What to produce:
Since only part of the material below is wanted, output exactly the lines from the one with "Task: Click the HYD shower label" up to and including the one with "The width and".

Records to use:
- Opening Delimiter -
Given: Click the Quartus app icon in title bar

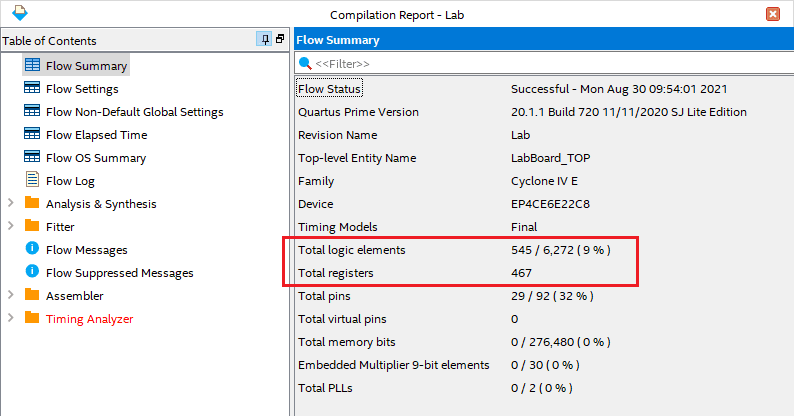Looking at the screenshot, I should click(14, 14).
- Closing Delimiter -
- Opening Delimiter -
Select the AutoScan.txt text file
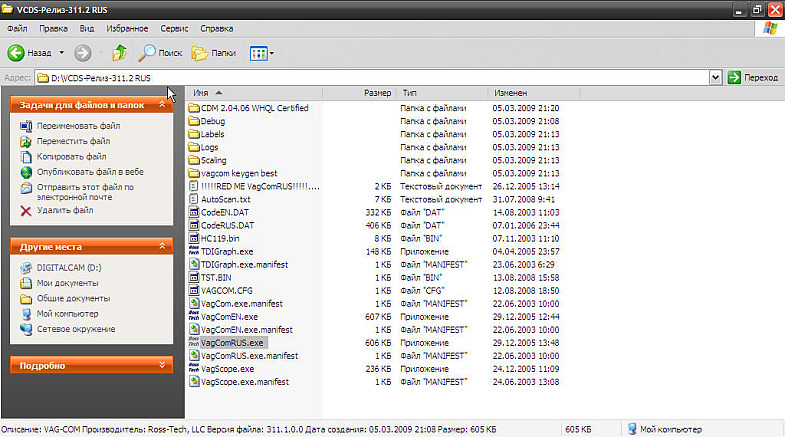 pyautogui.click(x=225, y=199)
- Closing Delimiter -
- Opening Delimiter -
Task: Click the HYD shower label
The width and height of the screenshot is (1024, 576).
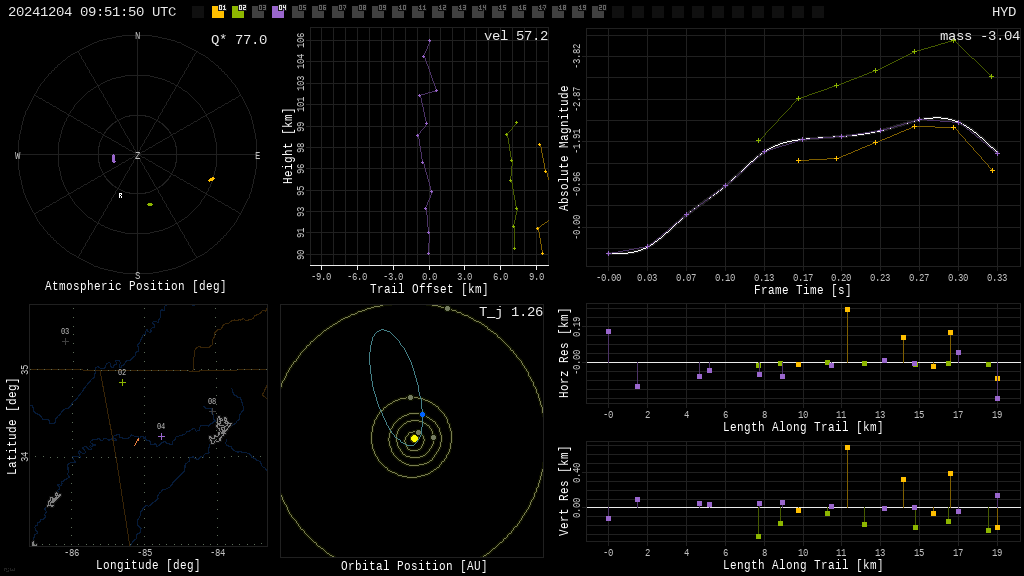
- Closing Delimiter -
Task solution:
Task: Click the HYD shower label
The width and height of the screenshot is (1024, 576).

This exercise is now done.